The Independent Sector is a leading U.S. umbrella organization for not-for-profit organizations. Its website includes an excellent section on accountability, funded in part by the GE Foundation.

“Public trust is the single most important asset of the nonprofit and philanthropic community. Without it, donors will not give and volunteers will not get involved. In recent years, the actions by some in the charitable sector have eroded the trust of the public. Thus, the sector as a whole is called upon to address these issues in order to maintain public confidence in its work. Leaders in voluntary and philanthropic organizations need to make a lifelong commitment to paying attention to ethical practices and responsible stewardship of resources.”

INDEPENDENT SECTOR recommends that each charitable organization take the following steps to demonstrate accountability. Adapt them to fit your unique circumstances, and check back for updates as the checklist is expanded.

  1. Develop a Culture of Accountability and Transparency
  2. Adopt a Statement of Values and Code of Ethics
  3. Adopt a Conflict of Interest Policy
  4. Ensure that the Board of Directors Understands and Can Fulfill Its Financial Responsibilities
  5. Conduct Independent Financial Reviews, Particularly Audits
  6. Ensure the Accuracy of and Make Public Your Organization’s Form 990
  7. Be Transparent
  8. Establish and Support a Policy on Reporting Suspected Misconduct or Malfeasance (“Whistleblower Protection Policy”)
  9. Remain Current with the Law

Statement of Values and Code of Ethics for Nonprofit and Philanthropic Organizations

The Independent Sector Statement of Values and Code of Ethics for Nonprofit and Philanthropic Organizations is intended as a model for use by nonprofit organizations and foundations nationwide. IS strongly recommends that all nonprofits and foundations have a code of ethics and provides this model as a tool to help them develop a code or review an existing one.

What You Can Do:

  • Read the Statement of Values and Code of Ethics and share it with your board and staff.
  • For organizations that have a code of ethics—Work with your board and staff to review your organization's code to ensure it covers the relevant areas mentioned in this model and addresses other elements unique to your organization. Make sure that you have a process in place to review adherence to the code on a regular basis.
  • For organizations that do not have a code—Discuss with your board and staff the need for a code of ethics. Consider whether this model code can be adopted as is or how it needs to be revised to fit your organization's mission and structure.
  • For all—Share your experiences and feedback with us so we can incorporate lessons learned into future tools and resources. Please email us at ethics@IndependentSector.org.

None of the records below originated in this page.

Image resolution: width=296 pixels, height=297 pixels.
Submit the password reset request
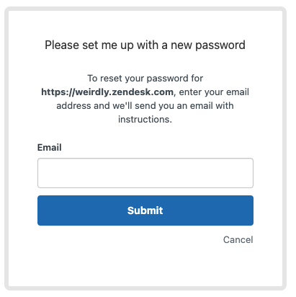coord(145,210)
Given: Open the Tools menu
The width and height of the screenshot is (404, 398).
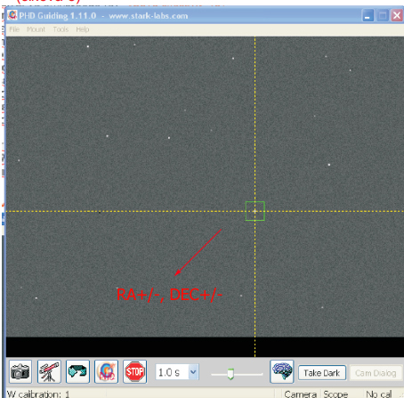Looking at the screenshot, I should point(61,29).
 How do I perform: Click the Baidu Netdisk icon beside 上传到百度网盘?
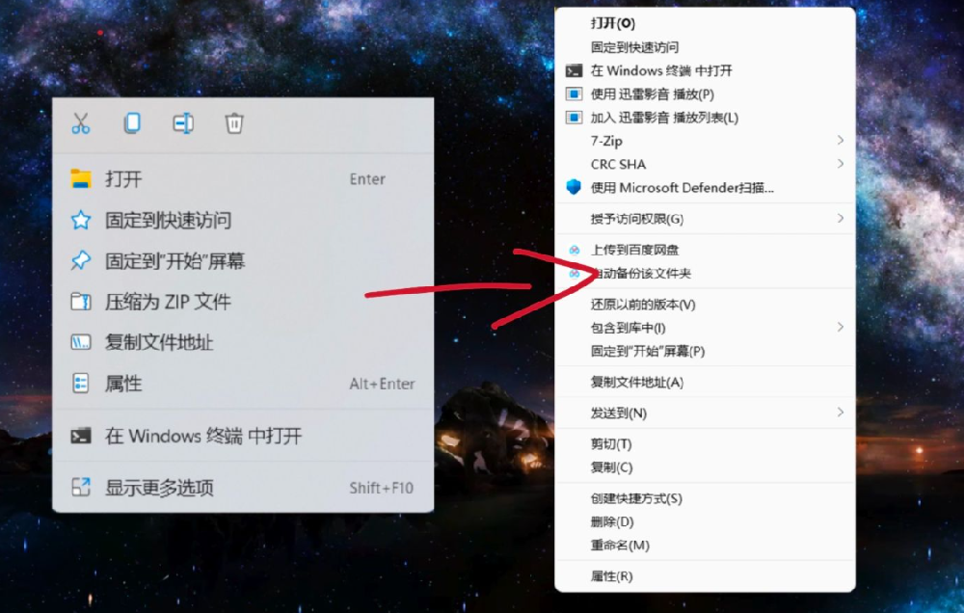click(x=575, y=251)
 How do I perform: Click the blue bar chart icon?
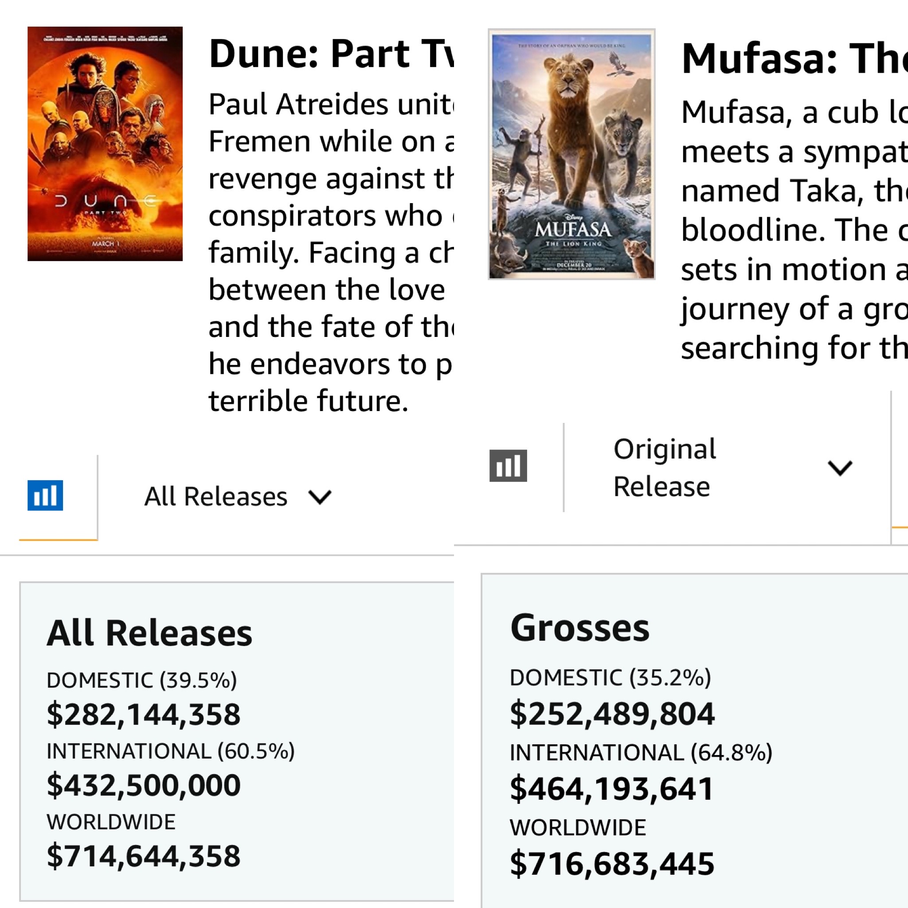click(x=45, y=495)
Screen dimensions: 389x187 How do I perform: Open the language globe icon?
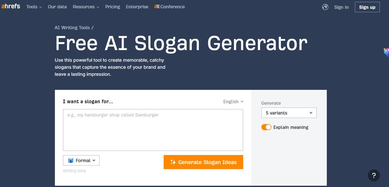point(325,7)
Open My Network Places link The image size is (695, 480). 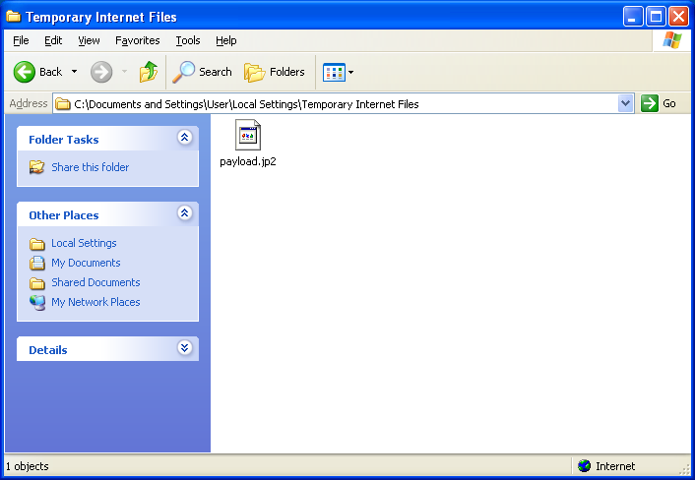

The process by which a code is adopted and implemented is just as important as the code itself. The board and staff should be involved in developing, drafting, adopting, and implementing a code that fits the organization's unique characteristics. We encourage you to set aside time in your board meeting or at a retreat to discuss in detail all aspects of an ethical code—and be sure that new board members understand and embrace your code of ethics and practices. In the coming months, IS will provide additional information to guide you in this process and share other resources that you may find helpful.
 

Process:
This document was drafted by a special taskforce of the Independent Sector Ethics and Accountability Committee, distributed to IS members for review over a four-month period from October 2003 through January 2004, and approved by the IS Board of Directors on January 29, 2004.

Note:
A code of ethics is, by necessity, general in outlining broad ethical principles. It is not a detailed set of recommended practices on a specific issue. In many cases, those more specific recommended practices are provided by existing standards of national, regional, and subsector-specific groups. (For a comprehensive list, please visit IS's Compendium of Standards, Codes, and Principles of Nonprofit and Philanthropic Organizations.) In cases where such standards do not exist or need strengthening, we plan to offer recommendations in the future. This statement of values and code of ethics is not intended in any way to duplicate or substitute for the work of organizations promoting standards of practice, but rather is intended as a model that organizations can draw from in reviewing or adopting a code of ethics.